Mim Mack said, “I think term limits are essential. I am in agreement with Mr. Crowe. I think it should be presented as a ballot initiative. When Alan Wapner was first elected, I was in junior high school. We should have campaign contribution limits in addition to term limits. The members of the board of supervisors are limited to something around $4,000 from each donor. It should be the same in our city.”
Favila said “Transparency will eliminate the fraud, corruption and mismanagement. We should have the participation of a citizen advisory board in every department. We need citizens who will ask the questions about why some residents are treated differently than others.”
Crowe said most people don’t participate in the political and governmental processes “because we don’t have full disclosure. If people knew what I know about the way the airport is being run, they would be asking questions about why we are spending much more money than we need to on things we have very little use for. Once people are informed they will step up and do the job.”
Nikyar said he was prepared to use his own money to combat apathy and ignorance. “I will spend $160,000 to bring meals to people,” he said. “I will go to one section of the community at a time. I will serve them coffee and donuts and hold meetings and listen to what they tell me. If they tell me what they want me to do for them, I will do what they tell me. I will meet with a different set of people every week.”

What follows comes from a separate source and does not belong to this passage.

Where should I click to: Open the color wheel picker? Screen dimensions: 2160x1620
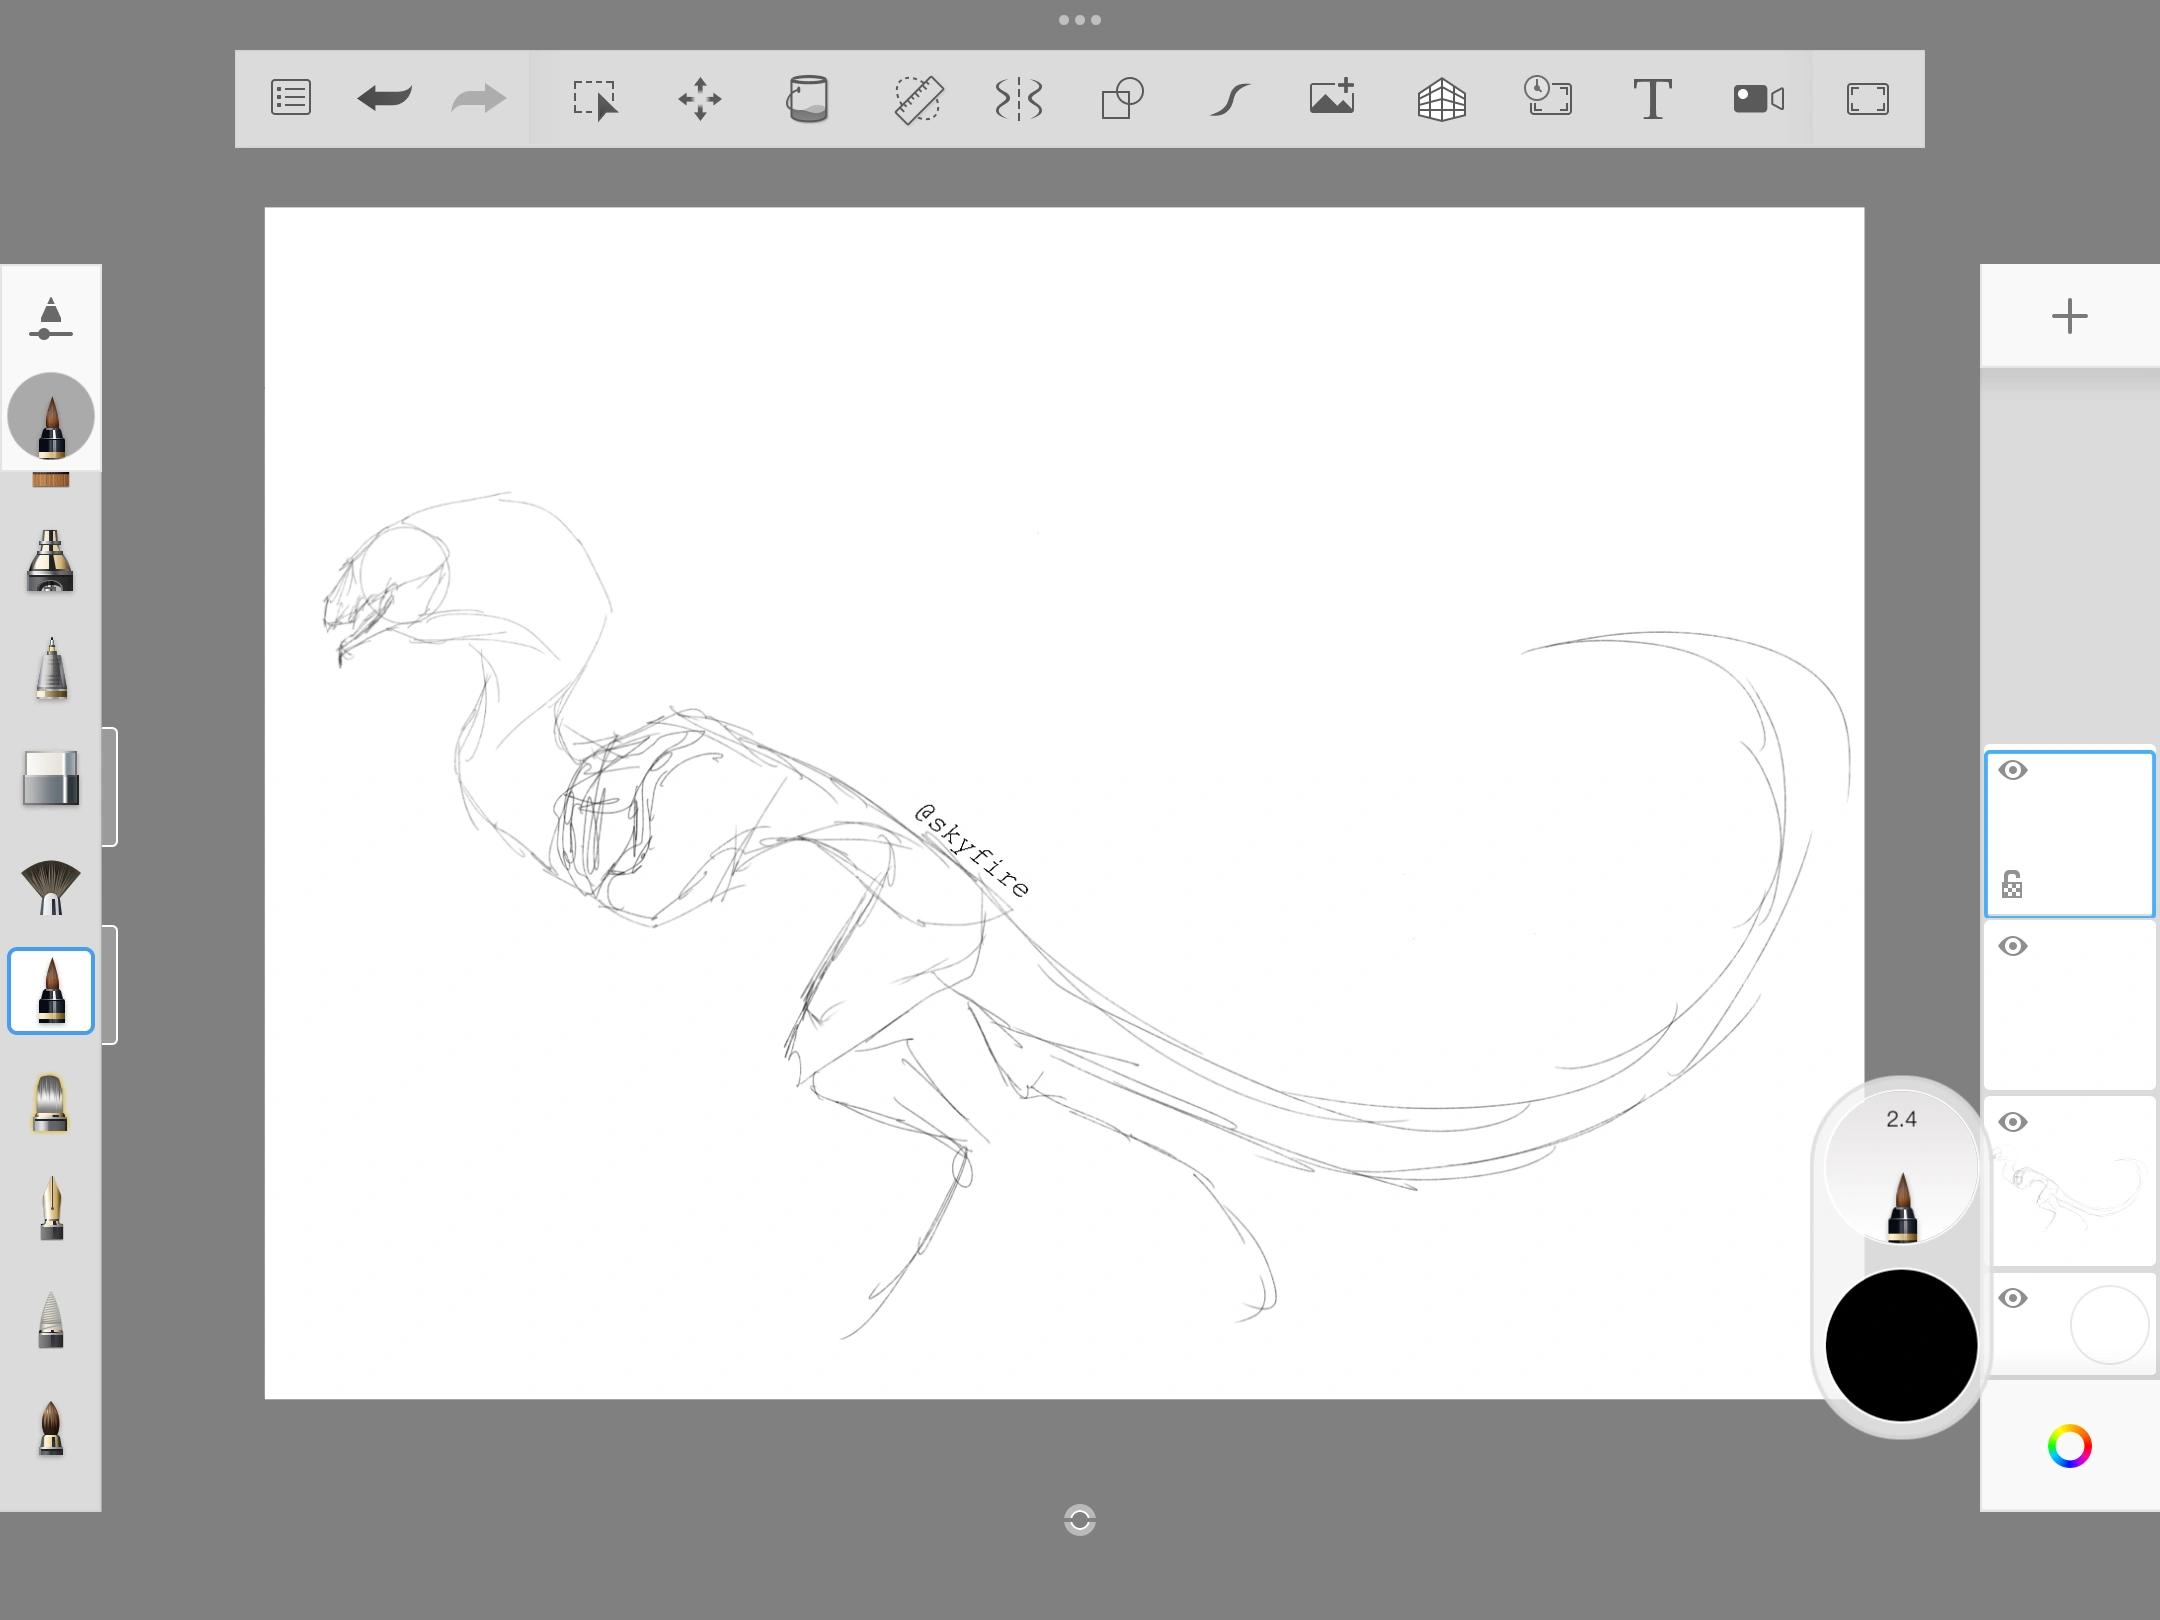tap(2070, 1446)
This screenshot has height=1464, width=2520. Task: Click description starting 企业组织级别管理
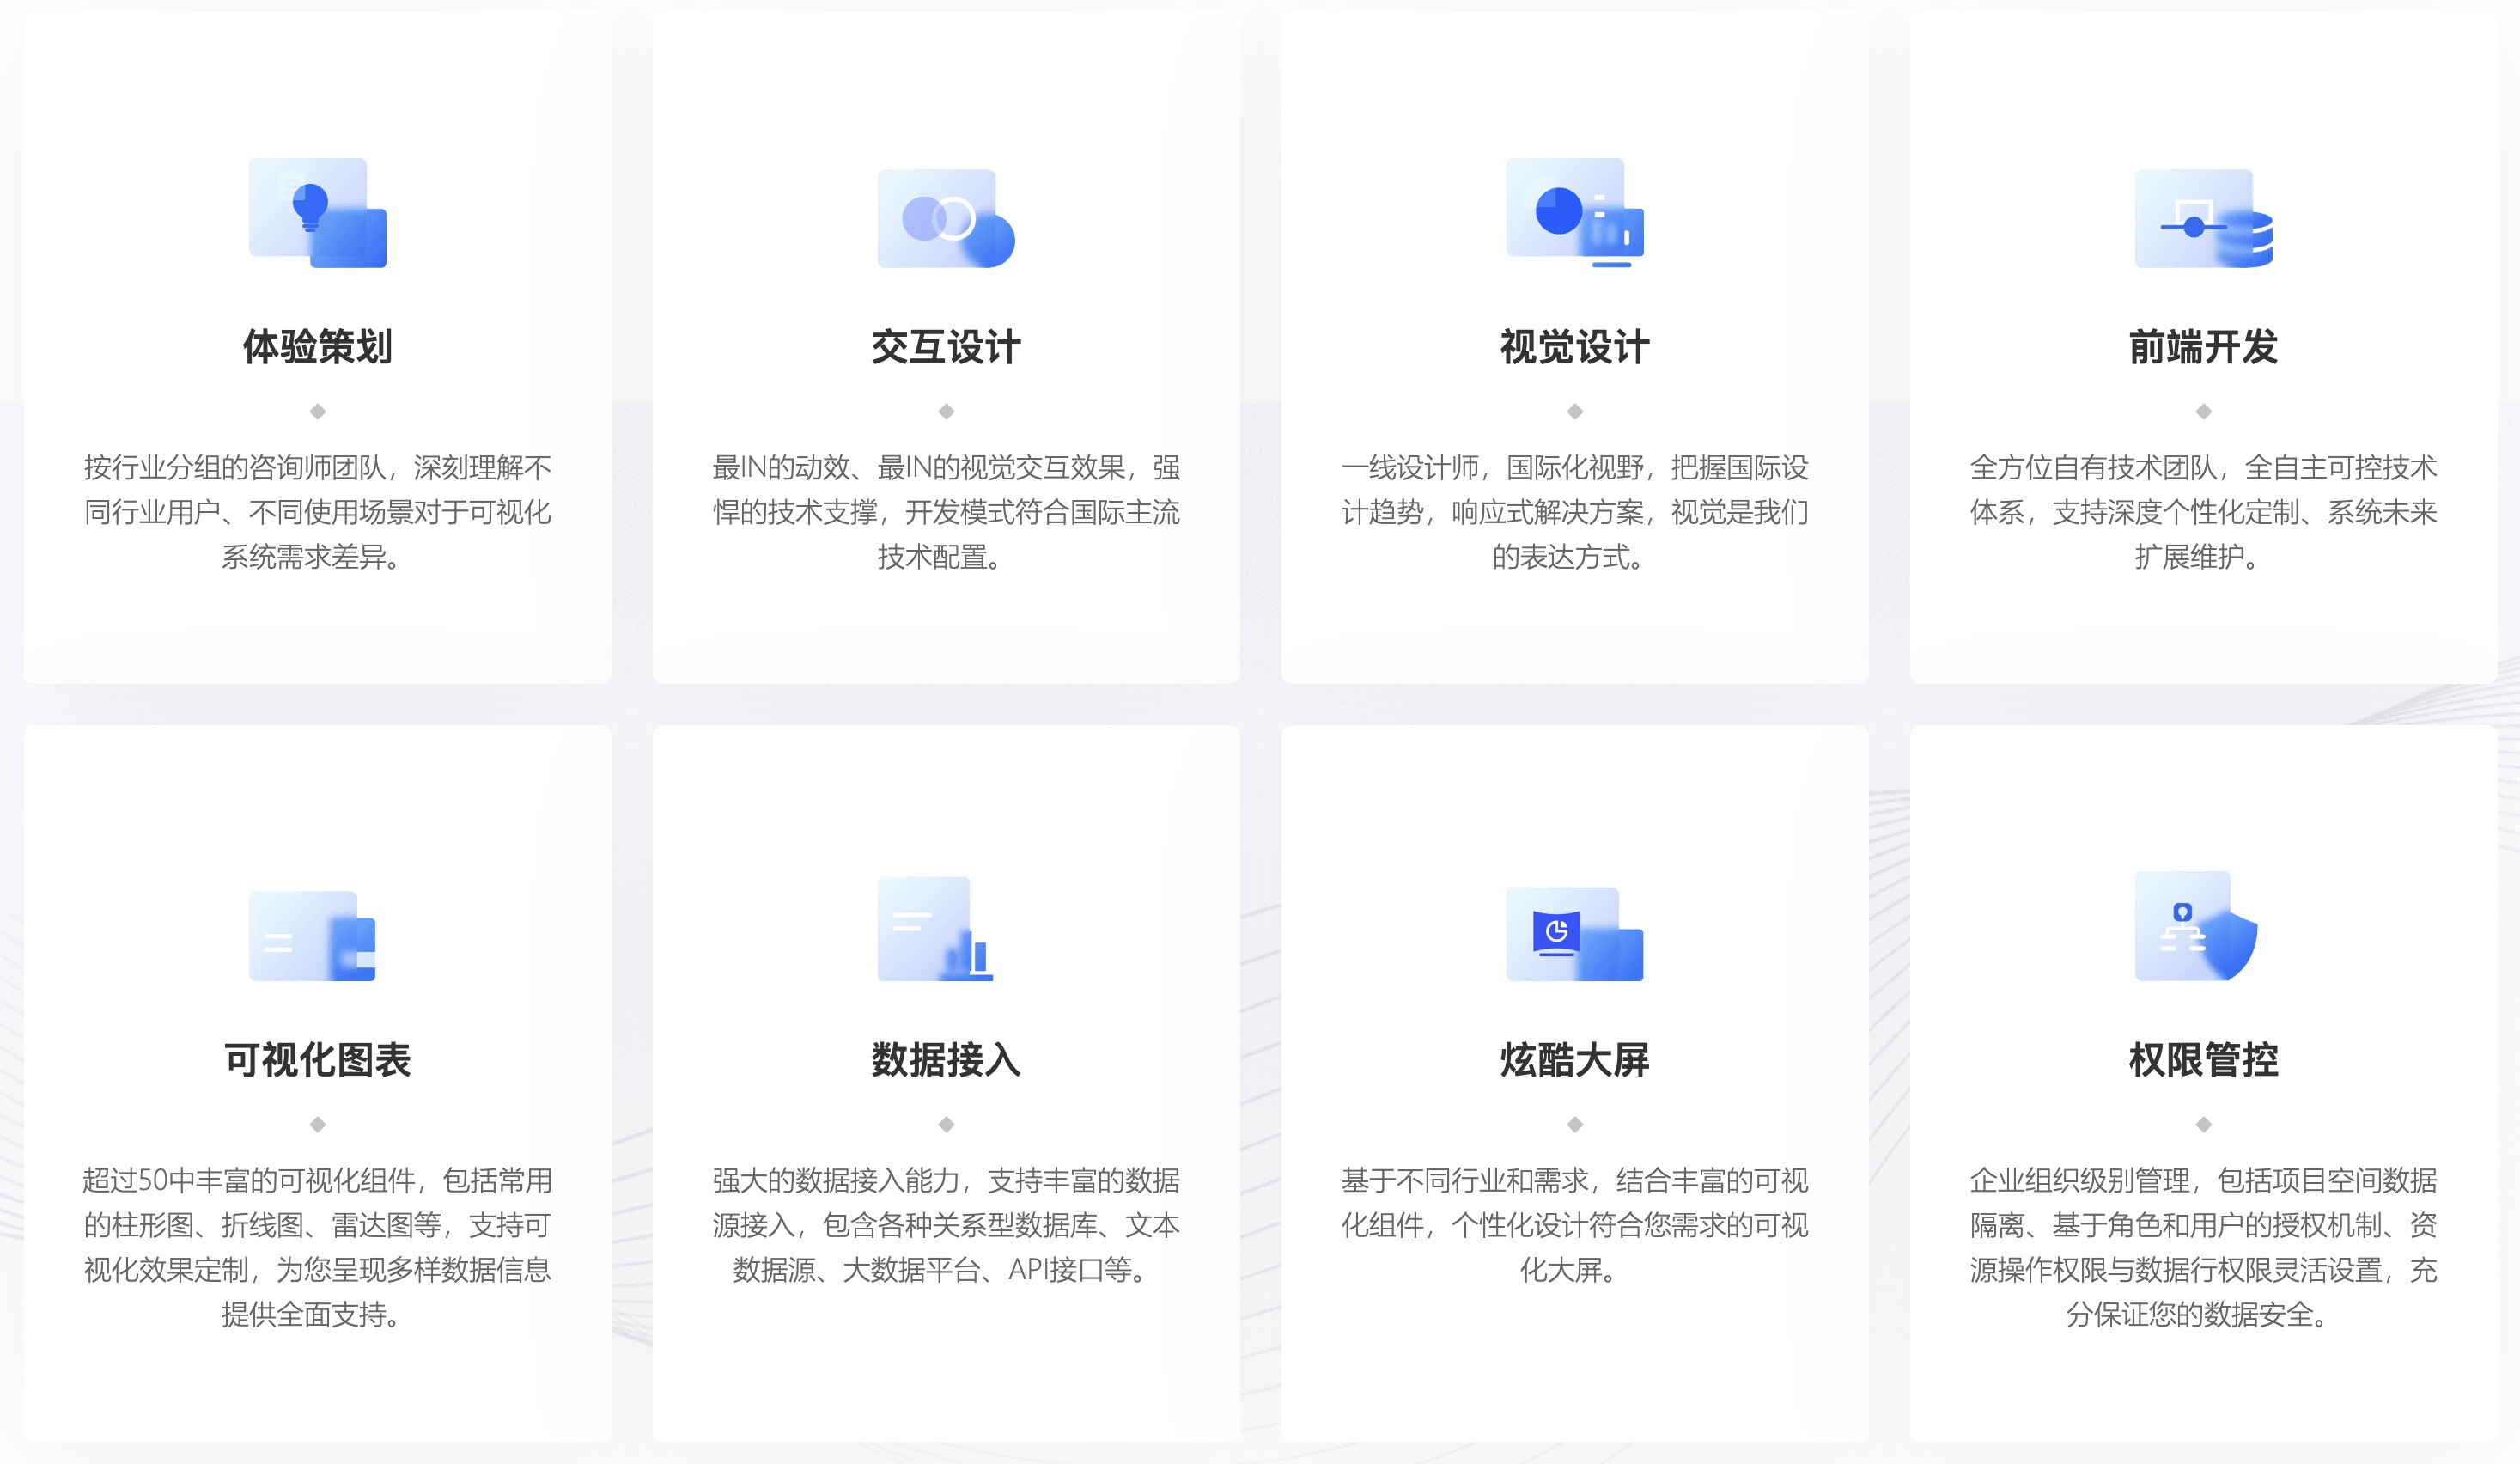pyautogui.click(x=2203, y=1246)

Mim Mack said he looked forward to setting up a district- based  voting system. “I would also like to open up City Hall,” he said. “They have put up barriers there so you are not able to get near the council or the city manager. As a kid, I remember going to the city manager’s office with my farther and grandfather. Those barriers need to come down. People need to be able to meet with them.” Mim Mack further railed against the city council putting significant items of importance on the consent calendar at the council meetings so that they were not discussed before they are voted upon.